- [Input data]:

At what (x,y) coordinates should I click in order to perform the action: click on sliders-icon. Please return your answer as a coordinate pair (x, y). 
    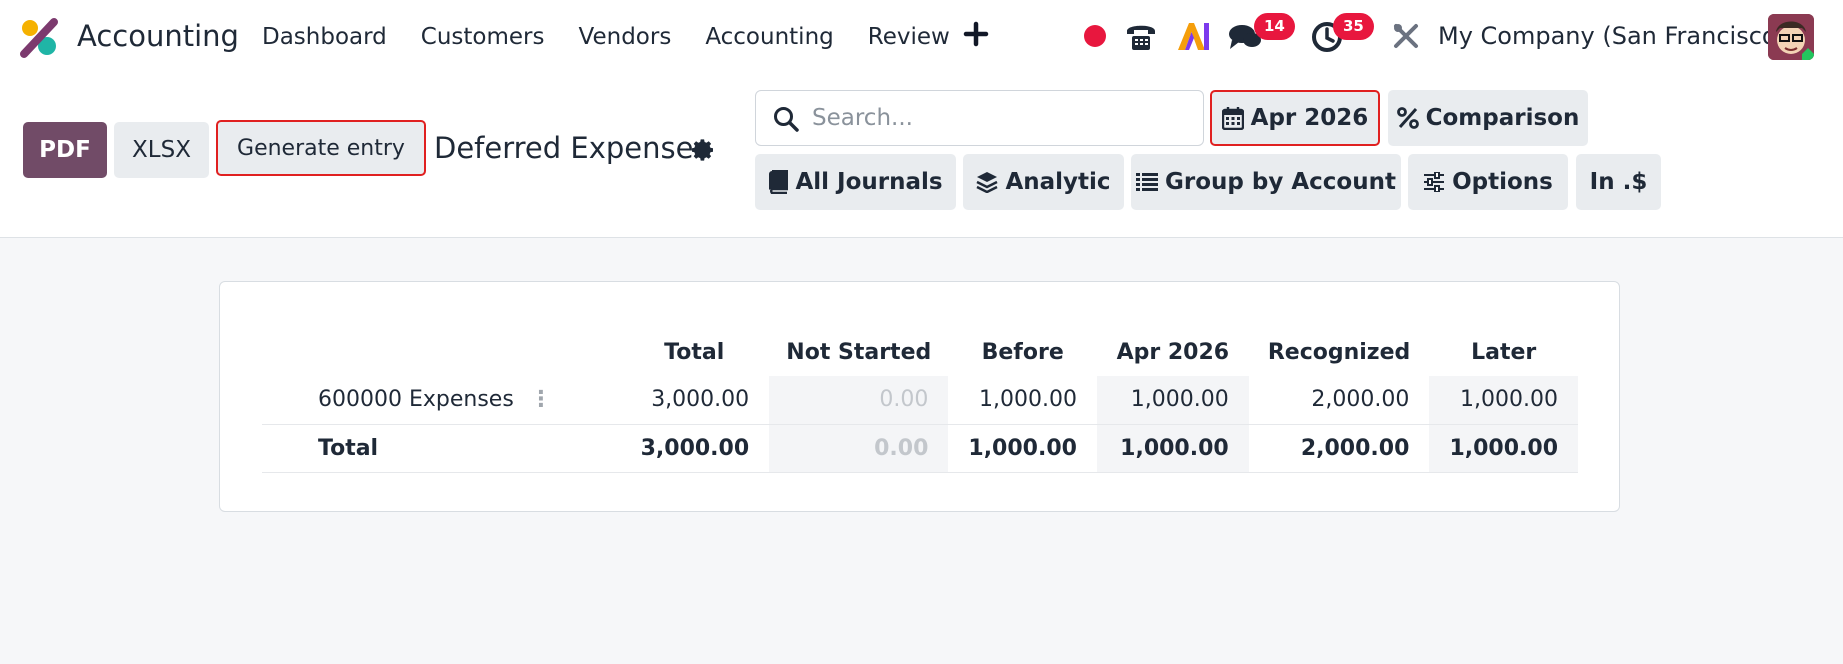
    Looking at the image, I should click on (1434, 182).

* * *

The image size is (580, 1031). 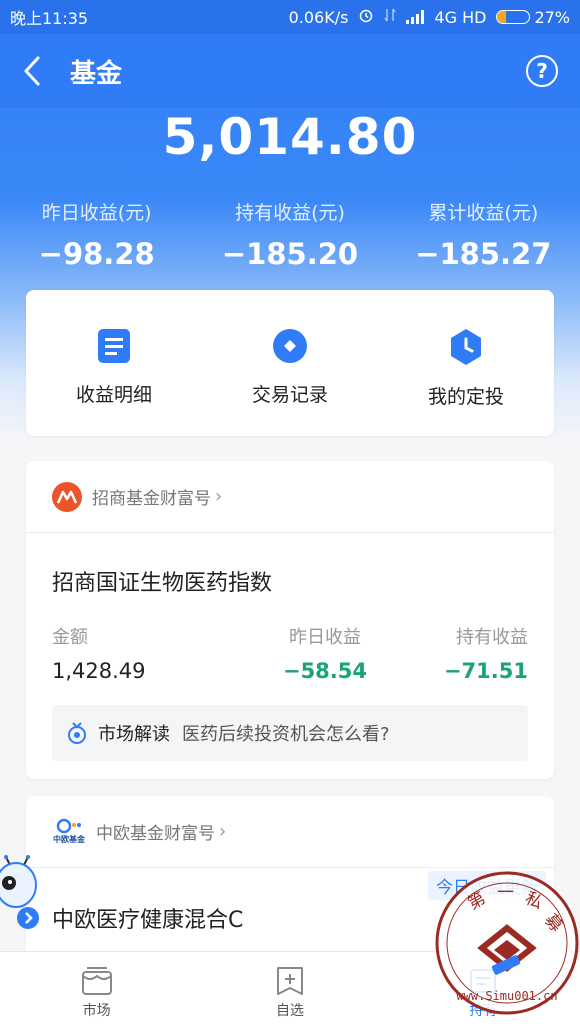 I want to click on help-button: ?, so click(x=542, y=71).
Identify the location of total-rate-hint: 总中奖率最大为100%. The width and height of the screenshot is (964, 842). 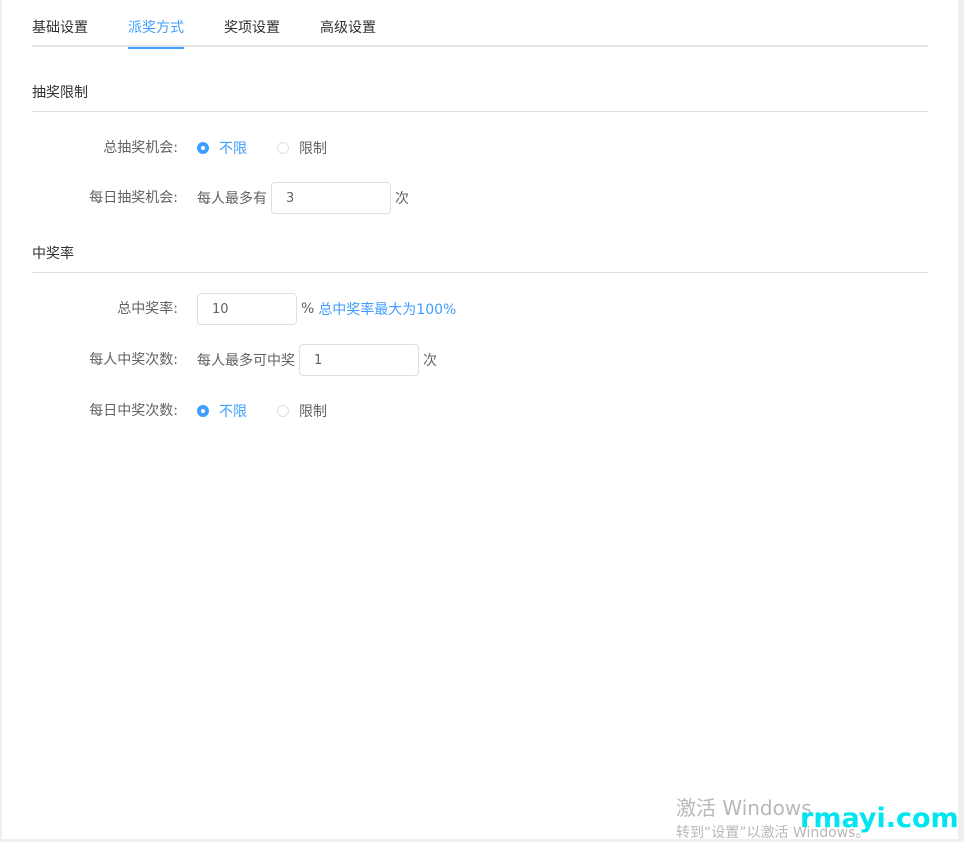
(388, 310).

- [Task requirements]: Write out the items word for word, starting at the line that contains "At what (x,y)" and ending after the line that contains "Looking at the". Leave the pictures out of your answer.

- [Answer to the problem]:
At what (x,y) coordinates should I click in order to perform the action: click on sliders-icon. Please return your answer as a coordinate pair (x, y). 
    Looking at the image, I should click on (1434, 182).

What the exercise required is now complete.